### Required work
Continue the first-person account below about receiving ECT without consent under Scotland's 2003 Mental Health Act, picking up after its final sentence.

#### Document excerpt

There is a Code of Practice for the 2003 Act. Chapter 10 contains guidance on treatment given under Part 16 of the Act:
Safeguards for ECT and other treatments regulated under Section 237
“Any DMP [Dr David Rooke in my case] is required to take into account the principles of the Act and in particular the views of the patient…”
Dr Rooke did not take into account the views of the patient (me) because he never met me or spoke to me and Dr Hannah Badial also failed to tell me anything about the treatment and never discussed it with me.
The NICE Guidelines on Depression apply in Scotland, and references to the 2003 Act can be substituted for references to English legislation. They are too lengthy to quote in full, but the overriding principle set out at the beginning is that ‘People have the right to be involved in discussions and make informed decisions about their care’. They include the following:
1.13.1 Consider electroconvulsive therapy (ECT) for the treatment of severe depression if:
the person chooses ECT in preference to other treatments based on their past experience of ECT and what has previously worked for them or a rapid response is needed (for example, if the depression is life-threatening because the person is not eating or drinking) or other treatments have been unsuccessful (see the recommendations on further-line treatment). 
I didn't choose ECT and didn't want it. My depression wasn't life-threatening: I was on a ward eating regularly by the time that it was administered. Other treatments hadn't been unsuccessful: I was getting better, had never had any mental illness or treatment before and had been taking drugs for just over three weeks when ECT started.

########
#### Dataset records

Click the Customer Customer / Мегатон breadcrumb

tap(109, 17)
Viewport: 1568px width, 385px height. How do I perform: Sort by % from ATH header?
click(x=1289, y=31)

########
#### Dataset records

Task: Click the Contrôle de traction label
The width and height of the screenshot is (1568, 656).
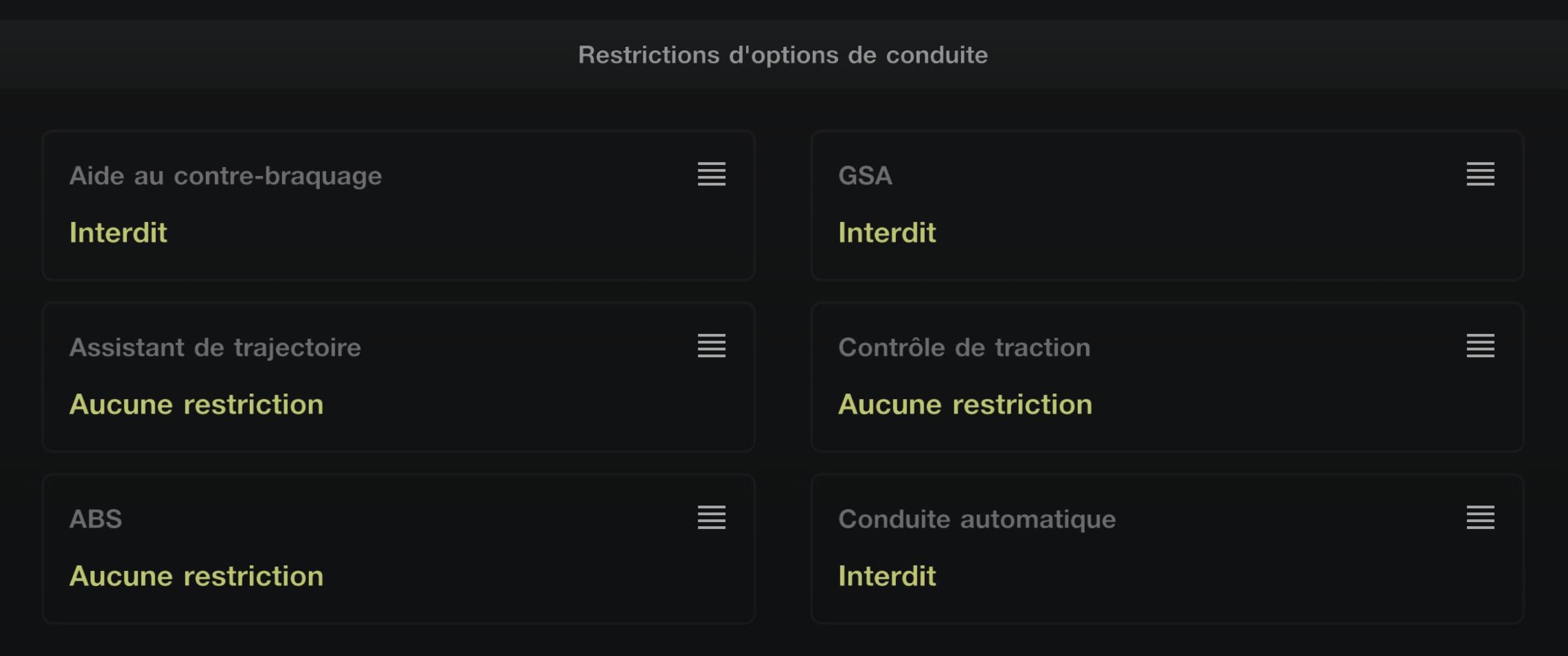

########
#### Dataset records

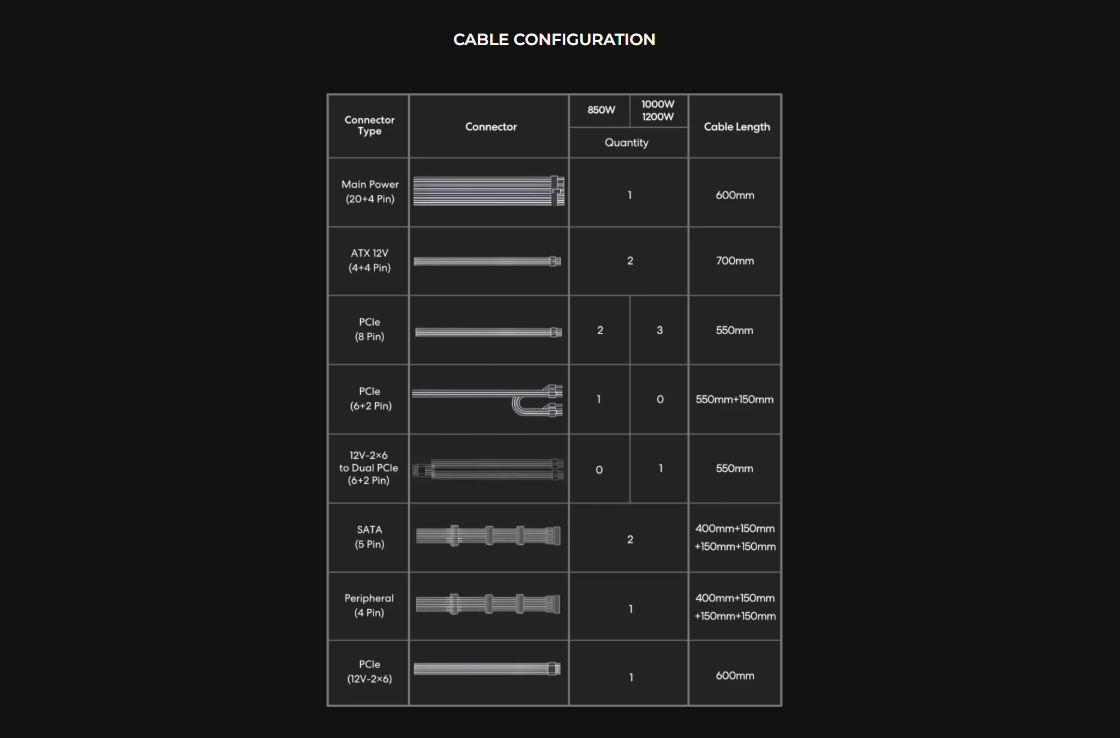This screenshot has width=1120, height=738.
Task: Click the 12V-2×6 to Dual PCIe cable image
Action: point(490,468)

########

### Result
The British Psychological Society published a report in October 2020 titled ‘Understanding Depression.’ In Part 3 they give a psychological view on electro-convulsive therapy. They state that:
’NICE guidelines recommend ECT only in cases where an adult is very severely depressed and thought to be at grave risk of imminent death through suicide or self-neglect, and where psychological therapy has already been tried as well as several different drugs.’
‘We agree with the relevant NICE guidelines, that ECT should never be used without informed consent.’
Clearly the guidance provided by the British Psychological Society was also ignored by the doctors at the Royal Cornhill Hospital. Is this professional misconduct?
A web search after I left hospital and started to find out about ECT revealed that Nicholas Webb made a Freedom of Information request to Grampian Health Board in March 2020 and they sent him copies of the consent forms and ECT leaflet that are supposedly used at the Royal Cornhill Hospital. Until then I didn't know that they existed. The patient leaflet states:
'Before your first treatment, the anaesthetist will usually visit you in the ward and you will have the opportunity to ask any questions.'
This didn't happen!
'An ECT or clinic nurse will also visit you on the ward before your first treatment to talk through what happens. If you do have any questions please ask any member of the team. It can be helpful to write down any questions you may have.'
This didn't happen!
'You might have some memory problems during your ECT course. This usually returns to normal after 6-8 weeks. This is monitored before and after your course of ECT.'
They used the Montreal Cognitive Assessment, which is a laughably simple test that Donald Trump famously passed. My notes record that I was too distressed to do the test on at least one occasion. There was no longer-term follow-up and no proper test of memory impairment, so the doctors who inflicted ECT on me have no idea whether they caused any long-term damage to my brain.
The Mental Welfare Commission for Scotland has produced a Good Practice Guide: Consent to Treatment: A Guide for Mental Health Practitioners. Chapter 5 covers treatment without consent and gives some general considerations:
Treatment in the absence of consent can be a distressing experience. Whichever piece of legislation is being used, principles should guide best practice. If a person is being treated in the absence of consent, this does not remove the duties of the practitioner to:
Give the person as much information as possible about the treatment in a way the person can understand; Take the person’s views into account.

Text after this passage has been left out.